The announcement said that Coffee County would receive new “ballot-marking devices,” the touch-screen voting machines that voters use to make their selections; printers for paper ballots with voters’ selections; ballot scanners used in precincts; electronic poll pads used to check in voters at polling places; and flash cards and thumb drives.
Two pieces of equipment that were accessed by the forensic experts in Coffee County — a central ballot scanner and the election management system server used to tally results — had already been replaced by Raffensperger’s office in June 2021.
Marilyn Marks, executive director of the Coalition for Good Governance, a plaintiff in the civil litigation, said leaving those two pieces of equipment in place is “wildly ineffective.” They have been used during elections with the “presumably contaminated” devices that are now being replaced, and now could be contaminated themselves, she said.

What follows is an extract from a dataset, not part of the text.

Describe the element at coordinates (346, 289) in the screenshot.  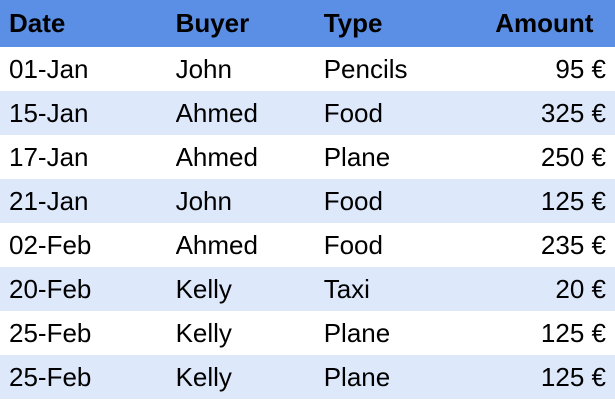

Before the announcement, Susan Greenhalgh, a senior adviser for election security for the nonprofit Free Speech for People and a consulting expert for the Coalition for Good Governance, said that replacing the machines in Coffee County is necessary but not sufficient to stem the risk to election security in Georgia.
“You still have the overall problem that the software has been released into the wild to countless individuals who may have ill intent and who may be using it to figure out ways to manipulate an election,” Greenhalgh told reporters at a news briefing earlier this week.
Video footage shows that a team from Atlanta-based SullivanStrickler spent about eight hours at the county elections office on Jan. 7, 2021, copying software from Dominion Voting Systems equipment and data from multiple memory sticks and other devices.
The county elections supervisor at the time told The Washington Post earlier this year that she allowed the team into the office to help find proof that the election “was not done true and correct.” The video footage also shows that Cathy Latham, then the chairwoman of the county Republican Party, greeted the SullivanStrickler team at the elections office and introduced them to local officials. Her lawyers have denied that she participated in the Jan. 7 copying or did anything improper or illegal.
The Georgia Bureau of Investigation has said it is investigating a suspected computer trespass of a Coffee County elections server that day. A special grand jury in Atlanta, which was already examining the “fake elector” scheme to keep President Donald Trump in power using bogus electoral certificates, has recently expanded its inquiry to take in the Coffee County episode.
The grand jury has issued subpoenas including to Powell and to SullivanStrickler. The firm said in a statement to The Post that it was not a target of the investigation and that the company and its employees were witnesses in the case.
SullivanStrickler has said it believed the attorneys it was working for were authorized to access the voting machines, and that the firm had no reason to think the attorneys would ask it to do anything illegal or improper. “We are confident that it will quickly become apparent that we did nothing wrong and were operating in good faith at all times,” it said in a statement.